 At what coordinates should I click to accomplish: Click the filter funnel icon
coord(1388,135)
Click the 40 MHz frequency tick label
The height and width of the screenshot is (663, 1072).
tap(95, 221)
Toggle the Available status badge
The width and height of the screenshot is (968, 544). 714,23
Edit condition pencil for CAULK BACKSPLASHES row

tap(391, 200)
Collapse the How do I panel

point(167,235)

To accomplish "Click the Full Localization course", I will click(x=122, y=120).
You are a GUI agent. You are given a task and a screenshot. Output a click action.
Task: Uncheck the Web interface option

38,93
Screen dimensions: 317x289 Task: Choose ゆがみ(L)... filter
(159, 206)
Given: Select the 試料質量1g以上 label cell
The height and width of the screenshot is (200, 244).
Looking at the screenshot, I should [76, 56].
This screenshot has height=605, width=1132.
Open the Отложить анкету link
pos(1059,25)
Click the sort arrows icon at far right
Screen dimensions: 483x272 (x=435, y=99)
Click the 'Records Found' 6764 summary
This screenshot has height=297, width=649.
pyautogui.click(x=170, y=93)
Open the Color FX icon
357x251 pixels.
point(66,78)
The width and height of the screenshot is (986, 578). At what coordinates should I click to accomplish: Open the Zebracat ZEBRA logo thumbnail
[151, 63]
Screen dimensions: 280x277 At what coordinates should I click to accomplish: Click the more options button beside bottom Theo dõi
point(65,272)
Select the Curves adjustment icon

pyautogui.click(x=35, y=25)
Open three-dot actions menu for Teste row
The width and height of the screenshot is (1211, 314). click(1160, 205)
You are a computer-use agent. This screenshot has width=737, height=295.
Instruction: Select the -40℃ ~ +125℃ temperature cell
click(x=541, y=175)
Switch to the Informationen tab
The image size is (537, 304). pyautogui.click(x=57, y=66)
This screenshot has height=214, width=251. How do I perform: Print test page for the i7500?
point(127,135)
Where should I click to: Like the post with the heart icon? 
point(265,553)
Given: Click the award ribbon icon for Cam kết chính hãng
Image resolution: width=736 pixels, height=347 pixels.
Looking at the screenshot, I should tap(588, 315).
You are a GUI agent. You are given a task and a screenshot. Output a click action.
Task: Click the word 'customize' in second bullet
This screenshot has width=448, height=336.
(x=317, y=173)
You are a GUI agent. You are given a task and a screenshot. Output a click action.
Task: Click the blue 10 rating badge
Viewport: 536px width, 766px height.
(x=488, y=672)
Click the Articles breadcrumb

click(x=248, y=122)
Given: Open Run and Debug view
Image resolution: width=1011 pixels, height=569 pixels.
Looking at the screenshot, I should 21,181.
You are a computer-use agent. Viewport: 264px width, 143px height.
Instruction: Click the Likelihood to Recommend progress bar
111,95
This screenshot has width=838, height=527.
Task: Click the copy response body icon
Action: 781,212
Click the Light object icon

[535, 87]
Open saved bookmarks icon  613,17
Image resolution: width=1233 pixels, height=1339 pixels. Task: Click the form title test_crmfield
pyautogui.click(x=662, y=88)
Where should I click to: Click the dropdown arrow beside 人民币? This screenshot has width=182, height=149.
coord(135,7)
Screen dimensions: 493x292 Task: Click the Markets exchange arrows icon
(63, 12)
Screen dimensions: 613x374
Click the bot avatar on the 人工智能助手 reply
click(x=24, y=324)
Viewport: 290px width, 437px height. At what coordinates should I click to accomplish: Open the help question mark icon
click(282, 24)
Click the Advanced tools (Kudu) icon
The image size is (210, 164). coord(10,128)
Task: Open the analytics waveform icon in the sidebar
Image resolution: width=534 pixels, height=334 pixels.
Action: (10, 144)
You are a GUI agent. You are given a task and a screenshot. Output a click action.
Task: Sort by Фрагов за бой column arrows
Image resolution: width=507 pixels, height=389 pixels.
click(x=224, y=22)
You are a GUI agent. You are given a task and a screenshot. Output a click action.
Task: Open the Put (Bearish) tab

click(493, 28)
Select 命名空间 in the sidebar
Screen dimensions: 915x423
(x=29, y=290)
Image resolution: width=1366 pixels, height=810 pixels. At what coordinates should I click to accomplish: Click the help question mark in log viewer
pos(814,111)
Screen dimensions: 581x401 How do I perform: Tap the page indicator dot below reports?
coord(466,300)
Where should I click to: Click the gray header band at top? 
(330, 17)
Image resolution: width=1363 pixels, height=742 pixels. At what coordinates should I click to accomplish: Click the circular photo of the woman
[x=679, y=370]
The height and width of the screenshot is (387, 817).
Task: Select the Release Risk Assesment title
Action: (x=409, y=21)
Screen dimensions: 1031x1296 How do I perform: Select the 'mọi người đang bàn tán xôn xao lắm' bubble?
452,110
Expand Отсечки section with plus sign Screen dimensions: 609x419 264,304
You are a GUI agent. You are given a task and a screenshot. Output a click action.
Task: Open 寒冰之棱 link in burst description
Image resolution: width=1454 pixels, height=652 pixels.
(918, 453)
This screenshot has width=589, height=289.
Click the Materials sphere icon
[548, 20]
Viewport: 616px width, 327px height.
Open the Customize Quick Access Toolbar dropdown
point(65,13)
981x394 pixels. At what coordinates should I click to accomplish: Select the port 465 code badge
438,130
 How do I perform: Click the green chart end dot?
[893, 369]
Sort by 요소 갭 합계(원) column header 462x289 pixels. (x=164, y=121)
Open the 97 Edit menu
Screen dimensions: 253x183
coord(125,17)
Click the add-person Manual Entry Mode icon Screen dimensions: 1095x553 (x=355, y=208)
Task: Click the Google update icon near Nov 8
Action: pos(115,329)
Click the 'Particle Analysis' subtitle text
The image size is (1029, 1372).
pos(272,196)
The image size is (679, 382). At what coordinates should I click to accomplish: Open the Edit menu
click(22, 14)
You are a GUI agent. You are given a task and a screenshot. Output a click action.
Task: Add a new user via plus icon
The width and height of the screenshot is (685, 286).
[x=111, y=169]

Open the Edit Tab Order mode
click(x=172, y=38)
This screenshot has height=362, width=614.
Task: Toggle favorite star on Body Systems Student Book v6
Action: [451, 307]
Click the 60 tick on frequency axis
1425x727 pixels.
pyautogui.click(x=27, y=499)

* **What is needed**
Produce a word-for-word copy of everything above from the line holding "Image resolution: width=736" down to the line holding "Given: Open Run and Debug view", with both of those lines kept.

* **Solution below**
Image resolution: width=736 pixels, height=347 pixels.
Looking at the screenshot, I should tap(588, 315).
You are a GUI agent. You are given a task and a screenshot. Output a click action.
Task: Click the word 'customize' in second bullet
This screenshot has width=448, height=336.
(x=317, y=173)
You are a GUI agent. You are given a task and a screenshot. Output a click action.
Task: Click the blue 10 rating badge
Viewport: 536px width, 766px height.
(x=488, y=672)
Click the Articles breadcrumb

click(x=248, y=122)
Given: Open Run and Debug view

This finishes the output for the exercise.